Wednesday, 2 August 2017

Massive Eiger data sets (i.e. > 100k frames) - some practical recommendations

The vast majority of Eiger data sets are sensible i.e. measured as would be with a Pilatus, but with a different file format. There is however the perfectly sensible approach of putting a crystal on, spinning with a relatively low transmission beam and collecting until dead, then deciding post mortem when to have finished the experiment. This could however end up with very large data sets, with one master file and (say) over 1,000 HDF5 data files.

A clue: this may not end well - for a start you could have > 200GB of data....

Anyhow, some hints.

  1. ulimit -n 4096 
  2. run on a machine with a lot of memory or
  3. xia2 image=/path/to/master.h5:1:100800:3600
First increases the OS limit on the allowed number of file handles a process is entitled to. You will probably need a lot of RAM for e.g. indexing (because a lot of reflections) or split into evenly sized chunks with the syntax above (e.g. 1:360000:3600 if you did 100 turns, into one turn chunks) - this will make the processing much more swift though the scaling will still take a little while.

Whatever happens, with xia2 this is unlikely to be fast... if using 3d/i/ii pipeline, the use of the neggia plugin with XDS will appear in the next release with DIALS 1.7, which is due real soon now...

Friday, 7 July 2017

Eiger data sets > 10k frames

Turns out xia2 would potentially fail with this - see

https://github.com/xia2/xia2/issues/155

Now fixed - will be updated in next release of DIALS (1.6.4 probably)

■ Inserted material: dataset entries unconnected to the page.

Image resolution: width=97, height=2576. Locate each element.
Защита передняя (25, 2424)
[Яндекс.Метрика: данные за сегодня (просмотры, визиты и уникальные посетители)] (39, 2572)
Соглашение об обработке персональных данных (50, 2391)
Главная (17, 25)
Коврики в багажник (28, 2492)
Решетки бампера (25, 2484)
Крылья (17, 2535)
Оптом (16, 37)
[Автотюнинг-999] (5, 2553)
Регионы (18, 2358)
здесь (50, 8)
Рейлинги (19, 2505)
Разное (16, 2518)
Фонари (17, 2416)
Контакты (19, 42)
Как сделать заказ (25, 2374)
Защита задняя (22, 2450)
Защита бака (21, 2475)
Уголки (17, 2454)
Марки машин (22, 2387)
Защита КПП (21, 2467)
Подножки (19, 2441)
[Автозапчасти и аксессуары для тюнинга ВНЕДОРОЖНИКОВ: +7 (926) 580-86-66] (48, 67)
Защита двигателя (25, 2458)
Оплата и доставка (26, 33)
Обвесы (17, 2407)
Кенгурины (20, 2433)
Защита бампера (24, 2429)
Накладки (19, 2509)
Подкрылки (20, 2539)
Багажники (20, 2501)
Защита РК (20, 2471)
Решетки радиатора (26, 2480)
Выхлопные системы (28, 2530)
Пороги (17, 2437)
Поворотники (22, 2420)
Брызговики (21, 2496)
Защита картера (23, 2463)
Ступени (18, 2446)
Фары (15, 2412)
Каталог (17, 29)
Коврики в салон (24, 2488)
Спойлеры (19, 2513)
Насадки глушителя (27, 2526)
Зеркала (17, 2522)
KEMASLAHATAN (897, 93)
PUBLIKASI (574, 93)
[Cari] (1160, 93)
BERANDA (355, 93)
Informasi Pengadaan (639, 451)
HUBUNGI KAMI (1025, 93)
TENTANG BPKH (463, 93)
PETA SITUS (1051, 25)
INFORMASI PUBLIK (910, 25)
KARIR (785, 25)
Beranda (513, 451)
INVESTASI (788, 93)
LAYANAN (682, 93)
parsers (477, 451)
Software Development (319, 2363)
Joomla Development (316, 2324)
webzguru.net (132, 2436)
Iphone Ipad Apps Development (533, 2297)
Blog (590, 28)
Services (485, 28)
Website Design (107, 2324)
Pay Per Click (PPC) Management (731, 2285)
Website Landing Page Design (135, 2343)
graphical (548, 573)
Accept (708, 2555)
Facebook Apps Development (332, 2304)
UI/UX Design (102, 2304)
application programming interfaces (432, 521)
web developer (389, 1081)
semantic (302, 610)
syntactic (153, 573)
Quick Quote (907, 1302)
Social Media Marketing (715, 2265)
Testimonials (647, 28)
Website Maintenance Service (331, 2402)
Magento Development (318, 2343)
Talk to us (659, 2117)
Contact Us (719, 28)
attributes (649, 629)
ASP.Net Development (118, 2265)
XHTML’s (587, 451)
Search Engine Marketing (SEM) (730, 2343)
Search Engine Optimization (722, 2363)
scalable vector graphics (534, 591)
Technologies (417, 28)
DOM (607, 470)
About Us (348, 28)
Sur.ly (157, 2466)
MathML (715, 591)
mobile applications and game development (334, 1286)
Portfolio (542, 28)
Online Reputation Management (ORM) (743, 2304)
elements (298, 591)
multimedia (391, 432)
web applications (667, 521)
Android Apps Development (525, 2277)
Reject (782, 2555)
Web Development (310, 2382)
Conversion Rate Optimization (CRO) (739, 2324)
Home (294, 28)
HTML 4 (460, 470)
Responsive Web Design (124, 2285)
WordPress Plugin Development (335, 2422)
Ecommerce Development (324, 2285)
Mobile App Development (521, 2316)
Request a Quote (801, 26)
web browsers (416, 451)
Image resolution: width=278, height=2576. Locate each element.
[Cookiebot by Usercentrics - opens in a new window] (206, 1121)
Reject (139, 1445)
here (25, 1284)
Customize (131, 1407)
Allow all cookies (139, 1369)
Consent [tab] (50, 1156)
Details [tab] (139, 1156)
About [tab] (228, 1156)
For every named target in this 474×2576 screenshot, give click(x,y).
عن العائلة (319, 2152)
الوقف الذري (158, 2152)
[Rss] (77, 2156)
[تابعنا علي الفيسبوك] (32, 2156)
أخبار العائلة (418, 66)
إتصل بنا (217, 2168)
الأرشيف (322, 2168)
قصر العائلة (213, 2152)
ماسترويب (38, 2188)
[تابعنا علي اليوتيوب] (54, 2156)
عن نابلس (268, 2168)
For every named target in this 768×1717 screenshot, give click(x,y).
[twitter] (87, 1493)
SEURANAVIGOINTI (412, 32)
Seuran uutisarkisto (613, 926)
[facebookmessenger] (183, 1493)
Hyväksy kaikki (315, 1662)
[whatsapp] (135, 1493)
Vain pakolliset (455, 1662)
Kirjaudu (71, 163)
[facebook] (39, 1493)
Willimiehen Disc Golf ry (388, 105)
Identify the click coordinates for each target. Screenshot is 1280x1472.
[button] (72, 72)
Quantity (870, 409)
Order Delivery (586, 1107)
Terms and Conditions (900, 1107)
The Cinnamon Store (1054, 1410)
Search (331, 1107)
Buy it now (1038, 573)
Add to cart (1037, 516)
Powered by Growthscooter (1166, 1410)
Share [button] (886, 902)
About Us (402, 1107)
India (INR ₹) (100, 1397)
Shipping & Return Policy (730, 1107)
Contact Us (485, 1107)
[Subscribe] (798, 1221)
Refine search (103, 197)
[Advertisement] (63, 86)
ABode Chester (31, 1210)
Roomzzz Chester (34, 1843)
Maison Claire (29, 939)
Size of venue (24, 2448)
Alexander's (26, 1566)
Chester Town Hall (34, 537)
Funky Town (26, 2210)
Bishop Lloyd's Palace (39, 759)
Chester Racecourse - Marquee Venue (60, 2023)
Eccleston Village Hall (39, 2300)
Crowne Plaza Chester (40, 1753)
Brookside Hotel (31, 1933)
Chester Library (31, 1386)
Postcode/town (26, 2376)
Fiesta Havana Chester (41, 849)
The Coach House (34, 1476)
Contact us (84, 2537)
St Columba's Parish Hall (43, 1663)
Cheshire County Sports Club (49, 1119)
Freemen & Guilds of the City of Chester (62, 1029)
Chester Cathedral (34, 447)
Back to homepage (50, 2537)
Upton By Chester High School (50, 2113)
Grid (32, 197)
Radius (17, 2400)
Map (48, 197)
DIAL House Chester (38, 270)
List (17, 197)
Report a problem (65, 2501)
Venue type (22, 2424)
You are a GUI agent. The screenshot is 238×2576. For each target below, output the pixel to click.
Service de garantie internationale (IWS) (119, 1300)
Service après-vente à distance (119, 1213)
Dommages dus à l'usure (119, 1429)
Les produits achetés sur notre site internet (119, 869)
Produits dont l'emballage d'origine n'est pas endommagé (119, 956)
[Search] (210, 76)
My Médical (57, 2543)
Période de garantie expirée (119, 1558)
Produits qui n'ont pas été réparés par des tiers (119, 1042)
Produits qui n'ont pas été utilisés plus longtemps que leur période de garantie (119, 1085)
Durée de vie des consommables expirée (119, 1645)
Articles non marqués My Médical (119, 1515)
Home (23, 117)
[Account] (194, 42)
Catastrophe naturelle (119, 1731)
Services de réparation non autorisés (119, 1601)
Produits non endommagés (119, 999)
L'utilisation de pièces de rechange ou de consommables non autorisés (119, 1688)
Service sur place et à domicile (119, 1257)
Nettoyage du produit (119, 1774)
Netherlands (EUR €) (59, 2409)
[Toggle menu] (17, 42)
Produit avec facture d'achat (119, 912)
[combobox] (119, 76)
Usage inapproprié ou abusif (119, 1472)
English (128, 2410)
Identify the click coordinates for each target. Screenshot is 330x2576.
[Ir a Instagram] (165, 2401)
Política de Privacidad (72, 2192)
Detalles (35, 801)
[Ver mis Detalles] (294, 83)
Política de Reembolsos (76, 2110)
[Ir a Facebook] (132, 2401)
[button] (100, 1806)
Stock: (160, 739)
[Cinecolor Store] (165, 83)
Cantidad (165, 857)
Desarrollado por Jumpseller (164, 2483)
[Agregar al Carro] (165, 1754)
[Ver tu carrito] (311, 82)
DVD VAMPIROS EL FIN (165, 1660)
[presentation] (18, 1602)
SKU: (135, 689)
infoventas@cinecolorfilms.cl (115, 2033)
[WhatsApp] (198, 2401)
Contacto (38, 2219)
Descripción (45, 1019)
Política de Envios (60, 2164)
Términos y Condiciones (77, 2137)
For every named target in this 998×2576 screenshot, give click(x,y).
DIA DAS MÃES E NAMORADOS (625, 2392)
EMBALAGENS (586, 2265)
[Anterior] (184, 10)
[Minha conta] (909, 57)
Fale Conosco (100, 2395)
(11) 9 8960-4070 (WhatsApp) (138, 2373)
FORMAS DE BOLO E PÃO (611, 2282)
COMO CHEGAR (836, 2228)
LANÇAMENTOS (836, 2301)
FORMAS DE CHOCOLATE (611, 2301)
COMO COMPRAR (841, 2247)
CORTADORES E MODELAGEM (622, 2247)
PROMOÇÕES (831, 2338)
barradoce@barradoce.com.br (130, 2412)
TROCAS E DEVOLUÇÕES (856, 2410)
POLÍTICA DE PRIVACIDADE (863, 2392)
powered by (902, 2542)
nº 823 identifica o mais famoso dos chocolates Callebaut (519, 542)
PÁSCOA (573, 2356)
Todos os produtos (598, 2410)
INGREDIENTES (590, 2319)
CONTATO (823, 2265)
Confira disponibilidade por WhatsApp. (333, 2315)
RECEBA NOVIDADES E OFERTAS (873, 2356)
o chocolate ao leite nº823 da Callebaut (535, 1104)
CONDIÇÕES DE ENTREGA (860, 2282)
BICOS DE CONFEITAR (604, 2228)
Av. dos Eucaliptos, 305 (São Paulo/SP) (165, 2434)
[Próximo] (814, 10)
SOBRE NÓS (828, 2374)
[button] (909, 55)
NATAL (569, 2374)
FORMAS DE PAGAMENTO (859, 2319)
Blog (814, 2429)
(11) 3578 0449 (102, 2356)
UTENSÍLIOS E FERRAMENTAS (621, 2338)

Meanwhile will probably set out to replace other jiffies used in DIALS with CCTBX code [link] to make the system more future proof... if anyone has a student in need of a project, please get in touch!

Friday, 12 May 2017

Processing data to higher resolution than diffraction

If you are using xia2.small_molecule the default behaviour is to process every reflection and report the resolution limits observed, but include all reflections however weak in the output data. If you subsequently look at the I/sig(I) statistics and you have data to a lower limit than all reflections, you may see a substantial number of reflections with low or negative I/sig(I) i.e.


This is to be expected - these are essentially a population of noisy zero values, the noise a result of statistical errors from background subtraction. These should have no impact on refinement.

If this is not the behavior you want, set "keep_all_reflections=False" on the command line and only those data considered to be present will be included in the output.

Friday, 8 July 2016

xia2 command syntax: now changed

As per previous post the command syntax change branch has now been merged, if you get your xia2 from git your next git pull will be a big one and you may find e.g. -resolution / -atom etc don't work any more... The functionality is still there however, you just need to use atom=Se (say) or anomalous=true, d_min=1.6... full documentation will follow of the changes.

The pipeline options -3d. etc remain however are now deprecated but still work, you will get a note saying "please use pipeline=3d"

Please if you find any bugs as a side-effect of this contact xia2.support@gmail.com or add an issue at

https://github.com/xia2/xia2/issues

Monday, 4 July 2016

Please be aware: changing command syntax

At the moment we use a mix of command syntax, some using Phil (i.e. unit_cell=a,b,c,al,be,ga) and some using legacy arguments: we plan to completely remove the latter in favour of the former, see

https://github.com/xia2/xia2/issues/42

with the intention that using xia2 in an automated environment is more straightforward and making it much simpler to automatically maintain much more complete documentation of all the options.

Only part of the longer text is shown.